Cardio Bunnies: Come with a group of girlfriends, never pick-up a dumbbell of any size and are usually wearing just as much make-up as they would to the bar. The ‘gym-clothes’ are normally not practical by any means and could also double as bar-clothes.

TIP: if you come to workout as a way of de-stressing or escaping your workplace gossip try to stay as far away from these girlies as possible. You can only listen to how ‘Ryan cheated on Maggie, how Jeanine got this trampy tattoo, how that guy in English class…’ for so long before you ditch your machine.

Game-Plan

Nobody likes to stand around looking confused or new while assessing a new gym. The best way to familiarize yourself with a new gym is as follows:

1. When you purchase your gym membership pick up a copy of the class schedule, or check the website to see if there are any interactive tools to give you a break of what the gym entails.

2. Choose a beginner or introductory class and attend it. The women/men at these classes are normally very cheery and helpful, not too clique-y and are very conversational.

3. Your first time at the gym, grab a treadmill, elliptical or something with not too many buttons or levers. Do about half and hour of cardio and give yourself a chance to scan the room (make sure not to stare!)

4. While on the treadmill/elliptical make yourself a workout using the machines you have identified during your scan that you know FOR SURE how to: set the weight, make proper adjustments and perform the exercise.

5. Repeat step 4 the next couple of times you go to the gym. Most strange new machines will look daunting while unused but are quite simple once you watch a fellow gym-peep take it for a spin.

Side Notes:

· If you really don’t think that you can get comfortable using the machines simply by observing, most gyms will offer an Orientation Session. It’s a good idea to take a scan of the room prior to recruiting a Staff Member, that way you can identify which ones you already know how to use and don’t waste their time or expertise.
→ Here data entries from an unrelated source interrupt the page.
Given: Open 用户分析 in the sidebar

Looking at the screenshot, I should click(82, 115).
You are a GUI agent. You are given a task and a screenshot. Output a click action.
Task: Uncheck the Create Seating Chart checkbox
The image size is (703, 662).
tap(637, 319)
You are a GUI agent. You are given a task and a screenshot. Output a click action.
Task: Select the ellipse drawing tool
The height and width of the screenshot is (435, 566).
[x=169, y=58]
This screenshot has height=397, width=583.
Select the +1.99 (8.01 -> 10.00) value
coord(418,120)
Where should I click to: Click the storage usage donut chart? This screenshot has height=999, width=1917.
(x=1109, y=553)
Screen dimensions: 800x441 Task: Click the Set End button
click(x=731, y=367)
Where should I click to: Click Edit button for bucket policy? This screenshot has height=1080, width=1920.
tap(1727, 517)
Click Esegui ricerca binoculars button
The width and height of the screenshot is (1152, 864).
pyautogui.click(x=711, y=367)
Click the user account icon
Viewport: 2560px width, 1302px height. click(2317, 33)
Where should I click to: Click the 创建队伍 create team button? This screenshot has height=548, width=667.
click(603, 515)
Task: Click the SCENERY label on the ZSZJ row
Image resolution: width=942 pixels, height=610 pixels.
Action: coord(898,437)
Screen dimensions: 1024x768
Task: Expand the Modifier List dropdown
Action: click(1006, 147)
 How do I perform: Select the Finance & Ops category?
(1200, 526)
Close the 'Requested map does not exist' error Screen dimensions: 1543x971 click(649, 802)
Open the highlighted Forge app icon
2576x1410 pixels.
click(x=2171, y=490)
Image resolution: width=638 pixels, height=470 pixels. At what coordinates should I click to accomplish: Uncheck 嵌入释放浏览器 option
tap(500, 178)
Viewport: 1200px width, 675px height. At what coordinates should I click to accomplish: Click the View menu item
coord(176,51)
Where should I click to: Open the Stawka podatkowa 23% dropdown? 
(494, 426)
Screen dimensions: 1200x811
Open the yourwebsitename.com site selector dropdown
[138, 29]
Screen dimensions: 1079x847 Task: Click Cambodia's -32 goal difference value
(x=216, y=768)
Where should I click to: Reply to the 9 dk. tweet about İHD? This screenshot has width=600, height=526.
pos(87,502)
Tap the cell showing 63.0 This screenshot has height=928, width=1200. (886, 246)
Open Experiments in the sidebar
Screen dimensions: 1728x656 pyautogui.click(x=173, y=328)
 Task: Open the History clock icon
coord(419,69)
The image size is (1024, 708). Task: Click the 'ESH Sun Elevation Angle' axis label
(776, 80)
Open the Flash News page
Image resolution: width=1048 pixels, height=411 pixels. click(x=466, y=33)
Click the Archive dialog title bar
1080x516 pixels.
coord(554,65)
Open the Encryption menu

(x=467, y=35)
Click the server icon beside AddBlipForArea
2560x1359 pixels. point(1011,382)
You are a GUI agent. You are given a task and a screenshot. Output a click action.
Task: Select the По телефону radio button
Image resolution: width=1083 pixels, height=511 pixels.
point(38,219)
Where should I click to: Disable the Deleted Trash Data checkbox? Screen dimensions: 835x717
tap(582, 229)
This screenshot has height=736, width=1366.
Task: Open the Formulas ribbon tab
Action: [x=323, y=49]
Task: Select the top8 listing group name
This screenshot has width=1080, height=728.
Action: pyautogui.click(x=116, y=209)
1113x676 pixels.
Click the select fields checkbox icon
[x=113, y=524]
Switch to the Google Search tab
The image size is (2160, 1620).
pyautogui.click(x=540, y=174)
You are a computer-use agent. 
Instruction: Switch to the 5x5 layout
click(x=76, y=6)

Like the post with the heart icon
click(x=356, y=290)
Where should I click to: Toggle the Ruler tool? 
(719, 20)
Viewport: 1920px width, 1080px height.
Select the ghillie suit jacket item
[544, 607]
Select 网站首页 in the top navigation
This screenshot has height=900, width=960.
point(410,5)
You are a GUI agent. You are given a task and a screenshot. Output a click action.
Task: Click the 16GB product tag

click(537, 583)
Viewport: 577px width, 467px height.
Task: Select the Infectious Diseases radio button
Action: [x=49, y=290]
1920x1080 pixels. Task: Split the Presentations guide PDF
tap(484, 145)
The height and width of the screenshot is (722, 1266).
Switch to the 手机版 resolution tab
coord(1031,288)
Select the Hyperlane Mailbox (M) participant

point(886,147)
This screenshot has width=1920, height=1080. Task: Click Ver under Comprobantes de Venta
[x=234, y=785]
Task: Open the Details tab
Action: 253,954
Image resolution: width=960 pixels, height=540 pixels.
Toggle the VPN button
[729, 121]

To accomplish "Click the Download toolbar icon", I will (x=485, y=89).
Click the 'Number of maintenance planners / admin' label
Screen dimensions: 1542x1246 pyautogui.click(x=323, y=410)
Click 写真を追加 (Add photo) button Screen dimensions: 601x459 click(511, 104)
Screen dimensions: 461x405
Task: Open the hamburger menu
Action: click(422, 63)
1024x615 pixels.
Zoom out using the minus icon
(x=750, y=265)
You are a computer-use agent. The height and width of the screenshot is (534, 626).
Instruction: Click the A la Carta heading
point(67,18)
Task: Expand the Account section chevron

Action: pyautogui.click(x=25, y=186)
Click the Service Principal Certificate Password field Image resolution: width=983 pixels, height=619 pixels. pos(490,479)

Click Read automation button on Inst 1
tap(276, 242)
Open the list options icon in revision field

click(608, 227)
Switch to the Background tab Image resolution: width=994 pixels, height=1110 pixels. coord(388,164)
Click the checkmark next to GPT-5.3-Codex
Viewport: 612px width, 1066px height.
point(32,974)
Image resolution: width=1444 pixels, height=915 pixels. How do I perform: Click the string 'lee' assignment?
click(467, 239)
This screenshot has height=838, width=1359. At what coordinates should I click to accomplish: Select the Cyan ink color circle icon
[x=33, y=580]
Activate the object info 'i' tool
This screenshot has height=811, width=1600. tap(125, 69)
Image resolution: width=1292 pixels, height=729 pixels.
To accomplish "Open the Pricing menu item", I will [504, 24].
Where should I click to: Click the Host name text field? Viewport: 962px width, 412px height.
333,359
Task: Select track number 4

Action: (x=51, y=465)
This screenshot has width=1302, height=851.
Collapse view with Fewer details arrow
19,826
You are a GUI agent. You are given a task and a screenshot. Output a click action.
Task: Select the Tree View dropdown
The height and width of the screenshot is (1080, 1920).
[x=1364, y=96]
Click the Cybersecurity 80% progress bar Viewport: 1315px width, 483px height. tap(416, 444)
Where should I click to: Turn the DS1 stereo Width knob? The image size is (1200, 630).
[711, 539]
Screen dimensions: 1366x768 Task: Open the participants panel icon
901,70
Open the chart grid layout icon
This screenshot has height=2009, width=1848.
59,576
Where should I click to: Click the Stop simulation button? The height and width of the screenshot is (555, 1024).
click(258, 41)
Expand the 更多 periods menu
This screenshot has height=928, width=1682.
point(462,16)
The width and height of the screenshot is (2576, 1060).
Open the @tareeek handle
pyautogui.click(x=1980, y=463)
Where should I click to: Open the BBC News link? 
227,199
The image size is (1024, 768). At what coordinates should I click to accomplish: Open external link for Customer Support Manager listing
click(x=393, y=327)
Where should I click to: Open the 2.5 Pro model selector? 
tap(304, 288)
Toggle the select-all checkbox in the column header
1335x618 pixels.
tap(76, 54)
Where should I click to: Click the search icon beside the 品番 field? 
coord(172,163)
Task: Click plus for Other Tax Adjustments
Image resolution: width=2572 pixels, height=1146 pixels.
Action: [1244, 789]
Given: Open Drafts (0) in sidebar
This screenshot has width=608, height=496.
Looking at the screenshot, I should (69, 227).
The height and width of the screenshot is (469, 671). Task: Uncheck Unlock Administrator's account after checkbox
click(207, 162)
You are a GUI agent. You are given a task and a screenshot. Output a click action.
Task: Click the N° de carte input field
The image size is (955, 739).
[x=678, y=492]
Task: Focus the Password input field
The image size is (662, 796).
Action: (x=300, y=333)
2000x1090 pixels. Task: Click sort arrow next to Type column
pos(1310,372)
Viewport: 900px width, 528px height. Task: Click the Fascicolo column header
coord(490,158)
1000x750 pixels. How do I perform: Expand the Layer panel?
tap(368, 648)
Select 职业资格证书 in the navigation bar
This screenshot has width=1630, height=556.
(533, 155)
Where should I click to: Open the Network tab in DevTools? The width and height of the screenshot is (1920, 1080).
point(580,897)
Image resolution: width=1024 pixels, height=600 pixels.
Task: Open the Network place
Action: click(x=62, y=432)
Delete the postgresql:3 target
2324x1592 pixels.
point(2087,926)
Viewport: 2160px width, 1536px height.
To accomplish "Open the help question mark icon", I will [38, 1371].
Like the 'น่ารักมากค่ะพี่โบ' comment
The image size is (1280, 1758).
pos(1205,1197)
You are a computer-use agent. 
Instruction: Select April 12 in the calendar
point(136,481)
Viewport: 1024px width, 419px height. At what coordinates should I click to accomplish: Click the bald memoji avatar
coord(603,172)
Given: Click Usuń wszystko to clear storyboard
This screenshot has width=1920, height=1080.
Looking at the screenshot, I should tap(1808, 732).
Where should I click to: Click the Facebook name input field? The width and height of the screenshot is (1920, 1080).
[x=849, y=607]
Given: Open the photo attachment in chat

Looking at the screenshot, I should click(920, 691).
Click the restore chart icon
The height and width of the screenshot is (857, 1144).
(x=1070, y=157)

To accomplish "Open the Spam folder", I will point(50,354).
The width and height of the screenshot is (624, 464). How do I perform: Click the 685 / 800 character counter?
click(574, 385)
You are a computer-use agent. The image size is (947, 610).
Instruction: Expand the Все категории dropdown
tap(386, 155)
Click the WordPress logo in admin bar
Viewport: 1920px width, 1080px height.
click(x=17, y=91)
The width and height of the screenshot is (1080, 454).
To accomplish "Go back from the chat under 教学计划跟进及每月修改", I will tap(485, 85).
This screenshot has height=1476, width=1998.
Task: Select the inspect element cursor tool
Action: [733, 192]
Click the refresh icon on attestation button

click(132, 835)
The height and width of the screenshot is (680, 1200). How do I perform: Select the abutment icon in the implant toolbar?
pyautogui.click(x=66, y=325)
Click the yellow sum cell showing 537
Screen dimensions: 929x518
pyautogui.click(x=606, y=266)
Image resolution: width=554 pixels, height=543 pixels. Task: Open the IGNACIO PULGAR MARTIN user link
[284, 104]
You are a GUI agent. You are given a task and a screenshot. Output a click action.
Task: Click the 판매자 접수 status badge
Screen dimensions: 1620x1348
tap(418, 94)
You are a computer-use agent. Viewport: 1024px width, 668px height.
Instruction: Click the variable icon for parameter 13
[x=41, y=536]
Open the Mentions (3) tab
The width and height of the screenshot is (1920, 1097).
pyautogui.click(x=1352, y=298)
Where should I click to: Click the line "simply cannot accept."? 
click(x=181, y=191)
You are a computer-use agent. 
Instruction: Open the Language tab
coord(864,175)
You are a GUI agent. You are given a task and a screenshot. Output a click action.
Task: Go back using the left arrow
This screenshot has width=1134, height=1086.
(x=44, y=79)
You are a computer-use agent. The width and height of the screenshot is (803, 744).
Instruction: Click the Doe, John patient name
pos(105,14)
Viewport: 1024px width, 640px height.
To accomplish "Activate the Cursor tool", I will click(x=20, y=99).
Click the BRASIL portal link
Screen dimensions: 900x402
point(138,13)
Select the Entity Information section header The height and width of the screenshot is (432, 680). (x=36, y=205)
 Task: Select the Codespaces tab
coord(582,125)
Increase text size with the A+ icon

· Quite a few of the newer gyms also have diagrams attached to the machine indicating how to use it, its still a good idea to watch someone else use it first though, the diagram will not say “IF YOU CAN READ ME YOU ARE SITTING BACKWARDS ON ME” , for example.

Don’t panic, start slow, go with what you know and work up from there. Google Search is a fantastic way to find out what the heck something is and what the heck it does, who knows you might just love the seated row… but not if you’re trying to put your feet through the handles!